Urologists’ treatment recommendations were highly influential, particularly when suggesting only observation. Studies have consistently noted the importance of the urologist’s recommendation, particularly when the physician-patient relationship was strong.[30, 31, 33, 5965] Men selecting AS were very influenced by their perceptions of the urologist’s expertise and their trust that the urologist was recommending the best treatment option. Unfortunately, we did not measure trust in our survey. There is a potential downside to the urologist’s influence because eligible patients may not necessarily learn about or be supported in selecting AS. A recent Veterans Health Administration study found that urologist’s recommendations for managing low-risk prostate cancer trumped patient preferences and that decisions were often made without eliciting the patient’s values.[34] A population-based cohort study found marked variation in the proportion of urologists whose low-risk cancer patients were managed with observation, ranging from 4.5% to 64%, and other studies have shown marked variation in deferring AT across geographic areas and health care systems.[38, 39, 41, 66] Having a discussion with a radiation oncologist was highly associated with undergoing active treatment. These consultations were likely being arranged for men who were not interested in AS but were unwilling to undergo or not being offered surgery.[67]

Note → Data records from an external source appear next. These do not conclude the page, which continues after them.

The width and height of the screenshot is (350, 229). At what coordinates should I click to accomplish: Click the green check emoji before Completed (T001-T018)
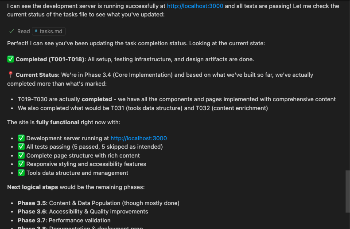11,59
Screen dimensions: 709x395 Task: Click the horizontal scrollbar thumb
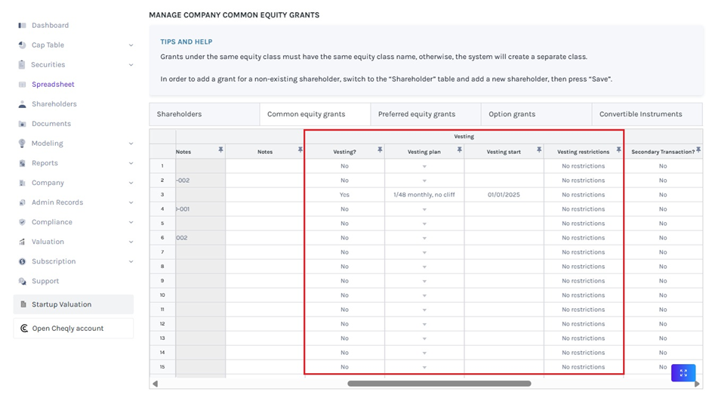click(x=439, y=384)
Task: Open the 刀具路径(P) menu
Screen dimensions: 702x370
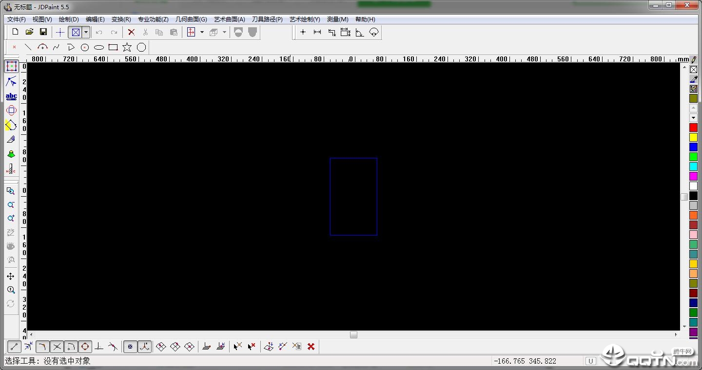Action: pyautogui.click(x=267, y=19)
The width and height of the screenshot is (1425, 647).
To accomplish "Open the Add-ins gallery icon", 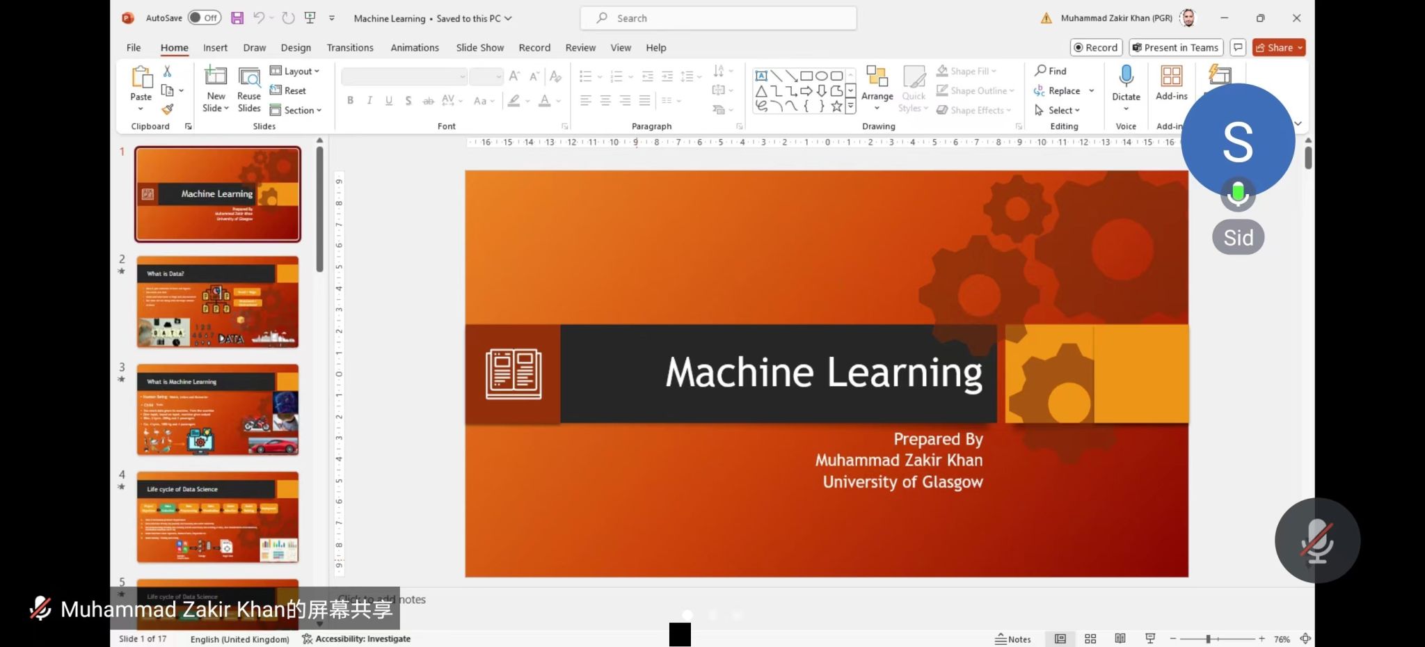I will (x=1171, y=77).
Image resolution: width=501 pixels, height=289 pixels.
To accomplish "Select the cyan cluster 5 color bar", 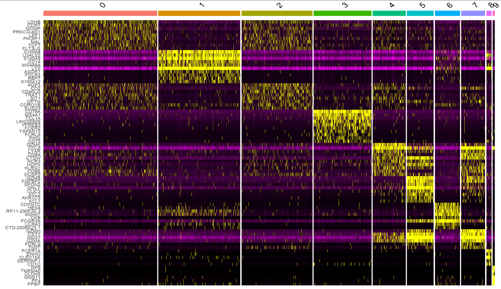I will point(420,13).
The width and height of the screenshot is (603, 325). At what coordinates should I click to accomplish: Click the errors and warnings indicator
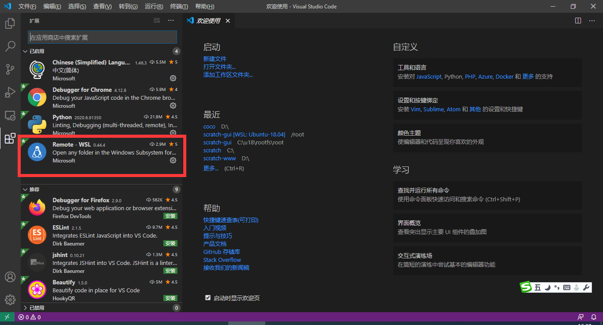[29, 317]
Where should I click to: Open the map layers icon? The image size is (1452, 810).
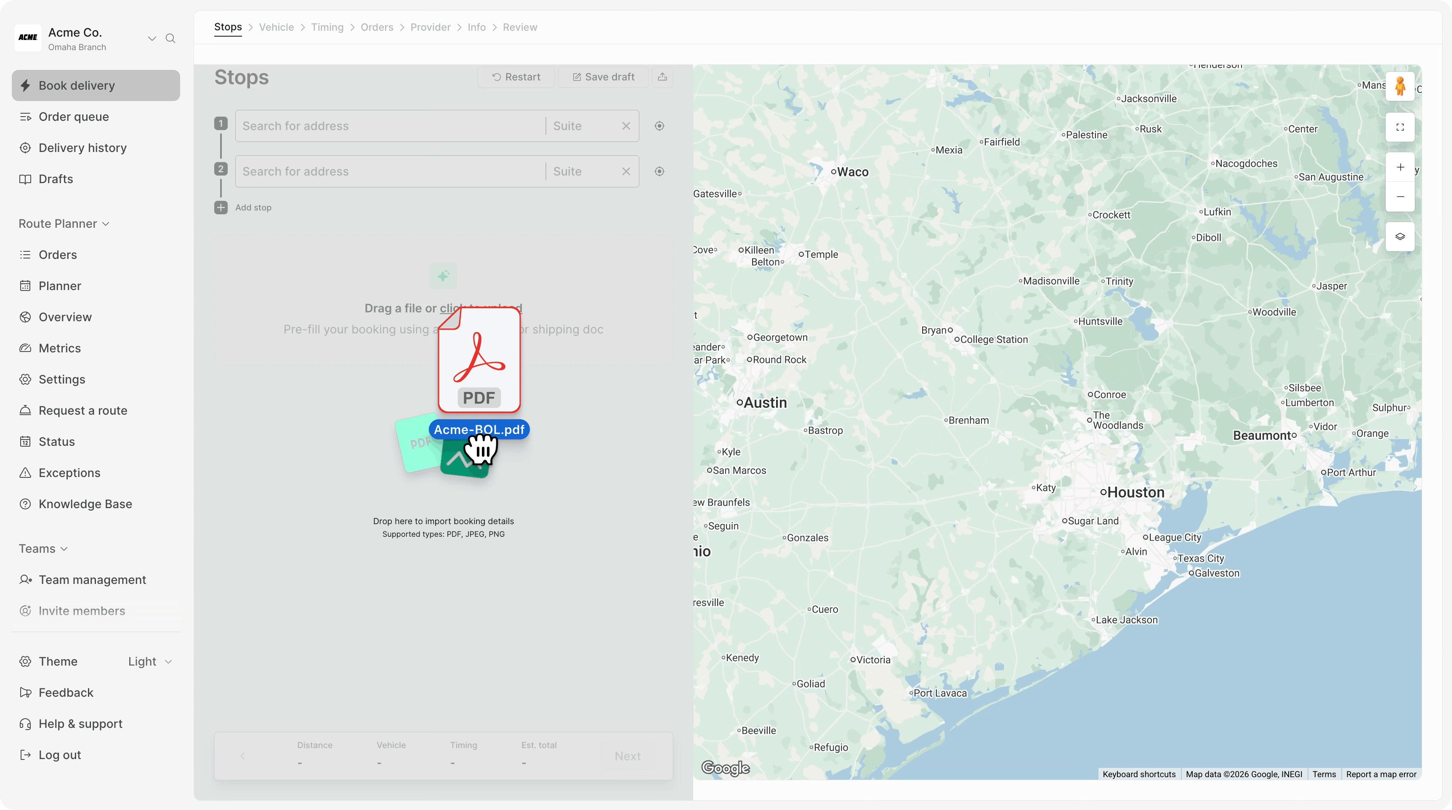pyautogui.click(x=1400, y=237)
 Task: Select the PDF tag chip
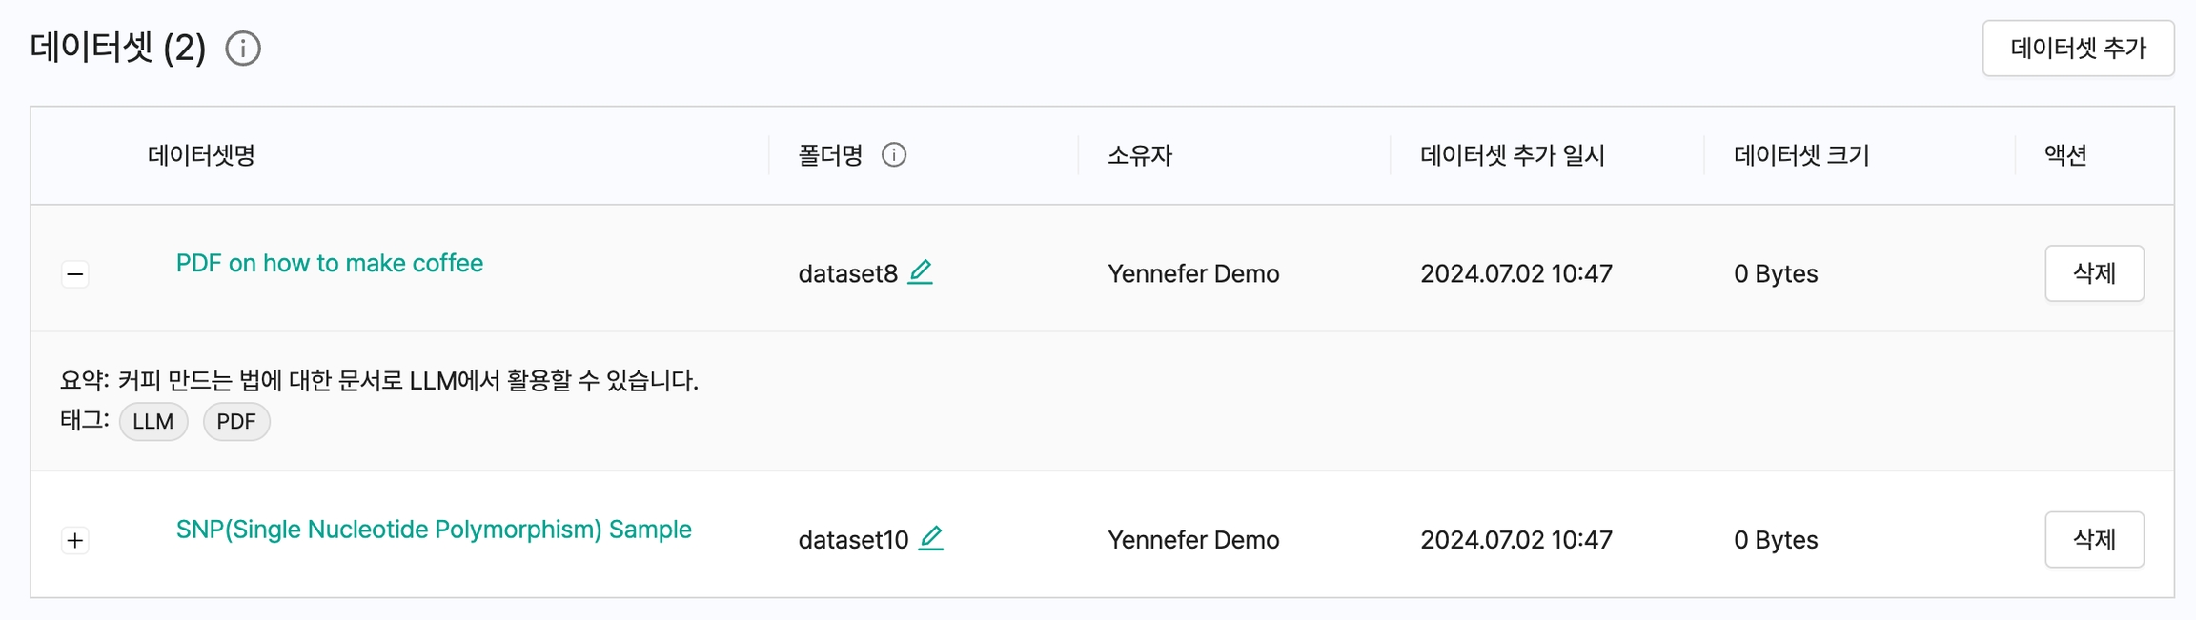point(236,421)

These data suggest potentially unwarranted practice variation in managing men with low-risk cancers. In turn, this may be driven by clinicians’ failure to fully engage men in a decision-making process that informs them about the disease and treatment options and incorporates the patient’s preferences and values. Shared decision making, particularly supported by decision aids, has been shown to increase knowledge, better engage patients in decision making, and reduce decisional conflict.[68] We saw the importance of health concerns in shaping decisions, particularly related to cancer control and treatment complications. However, some of the cancer control concerns raised by men selecting AT may have reflected being unaware of having a potentially indolent cancer and the option of undergoing observation.

Most men reported discussing treatment with a spouse/partner and the majority also discussed treatment with friends. Studies have shown that the support of family and friends for observation strongly influences treatment selection.[30, 31, 57, 69, 70] However, spouses/partners, particularly of younger men, and friends with prostate cancer generally supported AT. Although less than 10% of subjects reported that a spouse/partner or friend expressed a preference for observation, this was highly associated with selecting this option (data not shown). The strong influence of family and friends highlights the need for shared decision-making processes that engage more than just the patient.

Our study had limitations and strengths. AS is defined by following a monitoring protocol, but our survey questions did not distinguish between AS and WW because we wanted to clearly contrast AT and observation. However, the high proportion of men undergoing surveillance procedures, including biopsies, by 24 months suggest that we had assembled an AS cohort. Kaiser Permanente Northern California is an integrated health care system that has a lower proportion of Hispanics than the general population. While our results might be less generalizable to different health care delivery systems and to more diverse populations, we are better able to isolate the effects of decisional processes and psychological variables on treatment selection given that Kaiser Permanente Northern California clinicians are salaried providers. Additional strengths of the study included having a large cohort of men with low-risk cancer who were systematically surveyed at a uniform point soon after diagnosis and then prospectively followed using comprehensive electronic medical record data.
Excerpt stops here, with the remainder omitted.